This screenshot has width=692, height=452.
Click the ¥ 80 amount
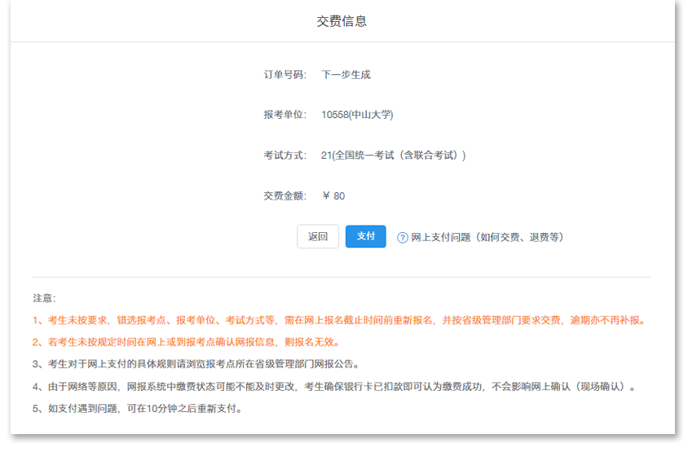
▬▬▬
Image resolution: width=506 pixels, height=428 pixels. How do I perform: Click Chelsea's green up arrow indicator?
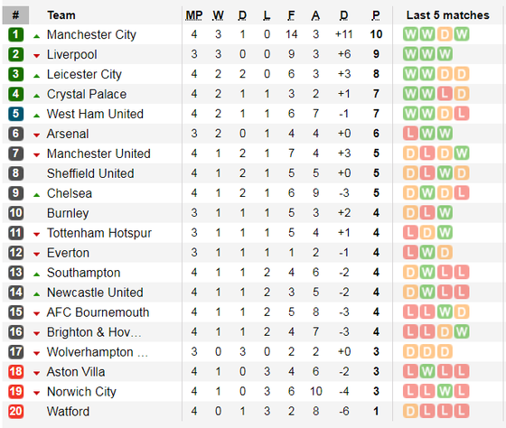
▬▬▬
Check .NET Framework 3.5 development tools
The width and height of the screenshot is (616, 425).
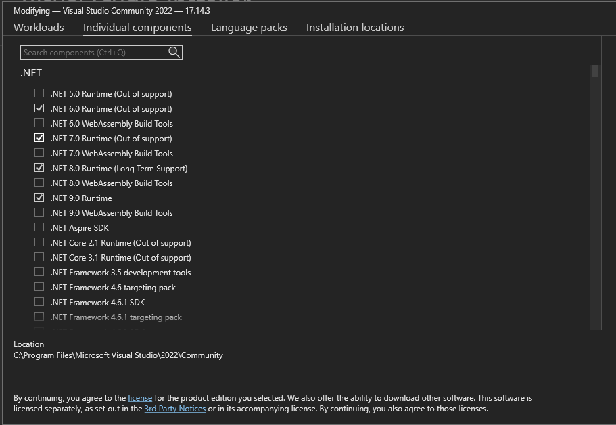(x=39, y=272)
▬▬▬
### Problem description
Only lines of the material that contain the word "Click" belong in the answer; copy each one.

### Response to this task
Click the ¥ 80 amount
Image resolution: width=506 pixels, height=428 pixels. How do I perform: Click Chelsea's green up arrow indicator?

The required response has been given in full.